Living the Life of a Long Island Cabana Boy

From hot sun and hurricanes to beach chairs and shady vodka, a look into one of the East Coast’s weirdest seasonal gigs.

John Maher
5 min readAug 29, 2017
A light load.

Each sunny summer morning, five days a week for seven years, my routine was the same. I’d stumble out of bed between 7 and 8 a.m., woken by alarm, parent, or younger brother. I’d shower and throw on my uniform: battered flip-flops, khaki shorts, a pair of dollar-store sunglasses, and a kelly green T-shirt emblazoned with a white arrowpoint and the words “Silver Point” over my heart.

Forty minutes later, my beat-up minivan would roll through the gatehouse and into the parking lot of Silver Point Beach Club in Atlantic Beach, N.Y., with one or more of my brothers and friends inside—cabana personnel all.

If you think of private Long Island beaches and their cabanas and envision the sultry glamour of The Flamingo Kid, think again. The sun is punishing, the beach chairs are heavy, and the people you meet will alternately drive you up the wall (or down the boardwalk) and remind you of the beauties of human connection.

For one, workers don’t begin at the cabanas, but as “runners.” From ten to five, they sit on a wooden bench and broil, staring into the middle distance as the dusty blacktop fills up with overly large cars packed with noisy kids, bulky groceries, beach furniture, and alcohol.

The sun is punishing, the chairs are heavy, and the people will drive you up the wall or remind you of human beauty.
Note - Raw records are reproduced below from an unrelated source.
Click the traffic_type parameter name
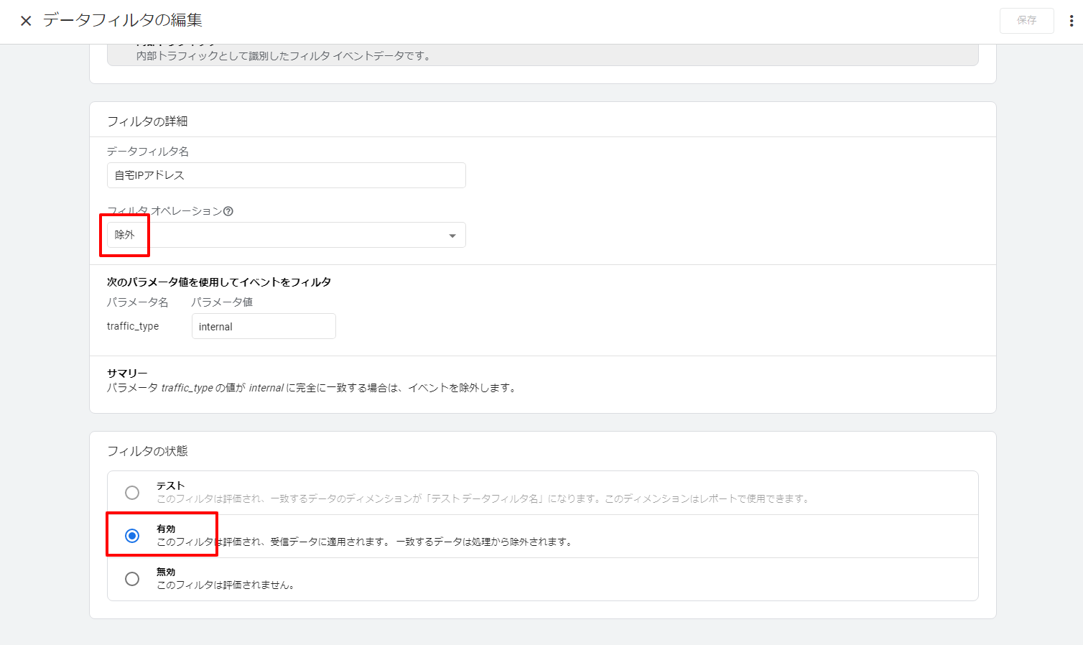This screenshot has width=1083, height=645. pos(133,326)
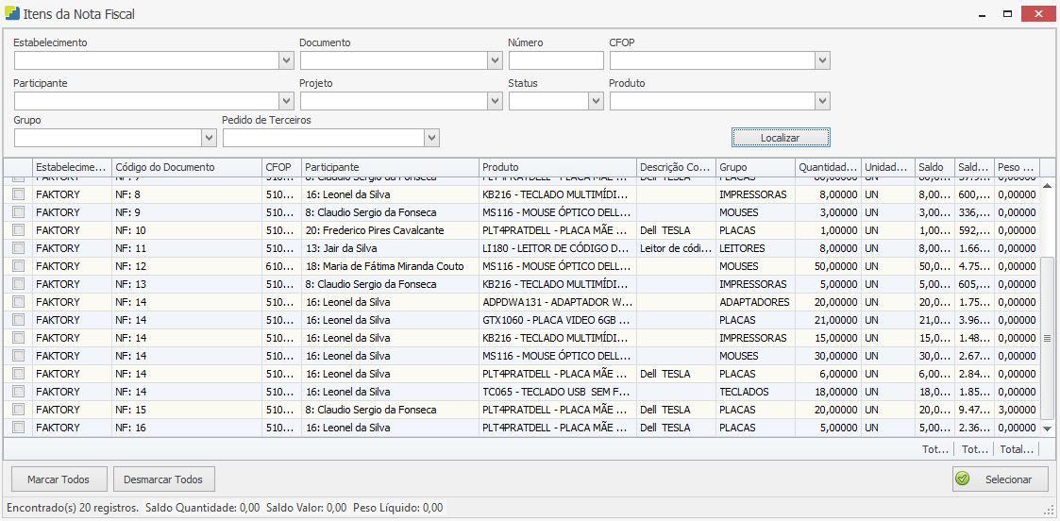Screen dimensions: 1060x521
Task: Click the Desmarcar Todos button
Action: click(164, 479)
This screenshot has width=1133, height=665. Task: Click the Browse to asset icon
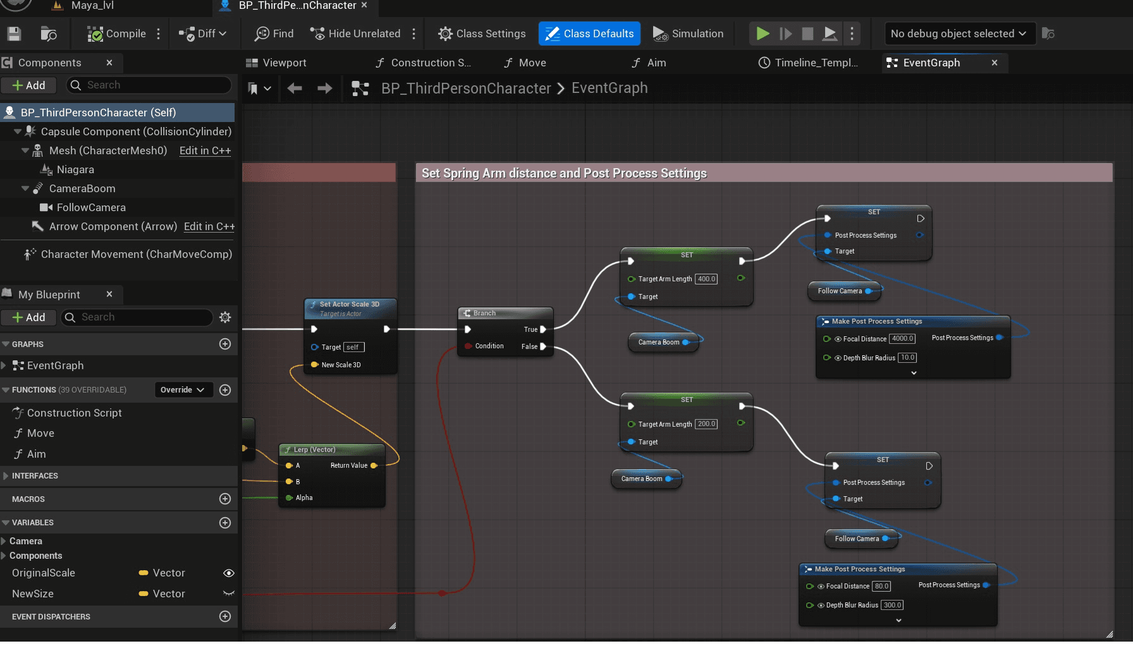pos(48,34)
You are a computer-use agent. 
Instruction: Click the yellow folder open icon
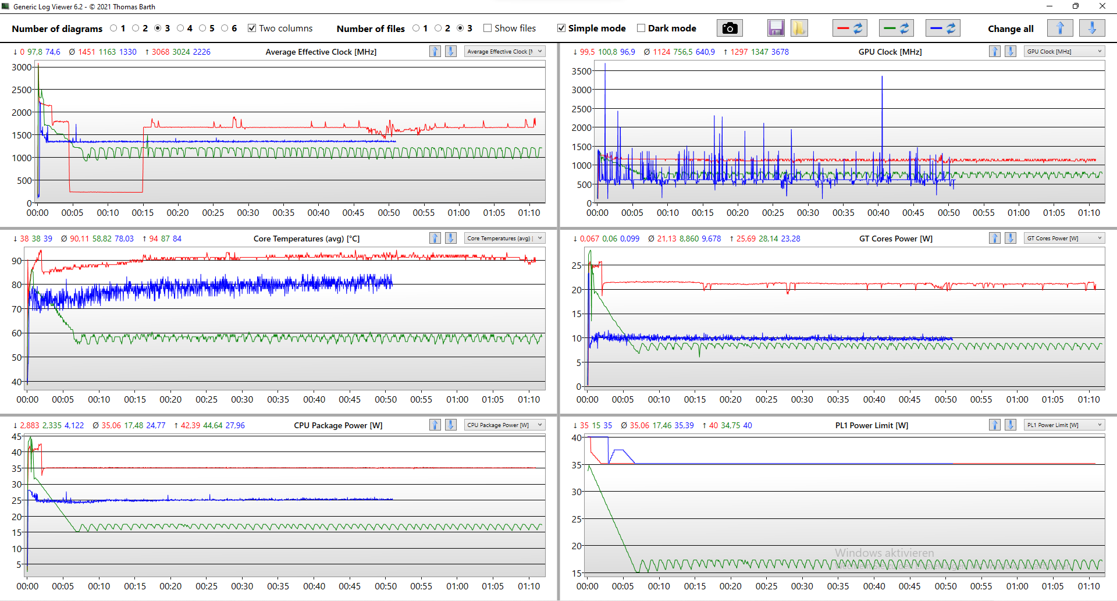[799, 28]
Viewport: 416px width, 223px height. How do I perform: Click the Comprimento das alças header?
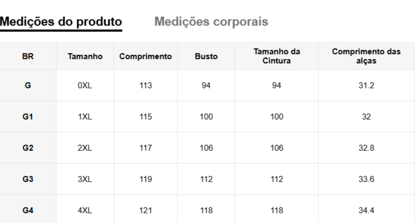pos(366,56)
Ideally, you’d beat one of the other runners to the car, remove its contents, and place them in a decrepit rickshaw cart. Then, usually while a deeply tanned white woman cursed at her kids and spat orders at you not to drop anything, you’d drag the cart a fifth of a mile to a cabana, unload it, and receive, on average, one to three bucks for your trouble.

After a year or so as a runner, depending on how management evaluated your performance, you’d be promoted, likely either to lockers — low effort, despite lots of lugging, but also low reward — or “relief,” a regular substitute for full-time cabana boys. The product of a neurotic family with a supercharged work ethic, I ended up in the latter camp, by far the more coveted position.

Four days a week, I’d regularly substitute for one of two cabana boys or girls on their days off — opening cabanas, planting umbrellas and hobnobbing with club members in the hopes that they’d recommend me to management as a replacement once their cabana personnel retired. On the fifth day, I’d work on the maintenance team, where slow days meant shooting the breeze on the porch with our chain-smoking club manager and his cronies.

A quiet day.

Other days, the work would pile up. After a hurricane left the seaside blanketed in rotting seaweed, six of us raked the rancid stuff up for hours and, handful by handful, shoved it into black garbage bags. The designated driver of the club’s all-terrain vehicle — at that time, an Irish exchange student notorious for driving drunk and sleeping with women club members on the sly — refused to hitch us a ride to the dumpsters. We had to drag bag upon bag down more than a mile of boardwalk and through a bird sanctuary located on club property. During nesting season. When we returned to the porch, we had been pecked relentlessly by irate terns and covered in bird droppings. The club manager nearly fell off his chair from laughter.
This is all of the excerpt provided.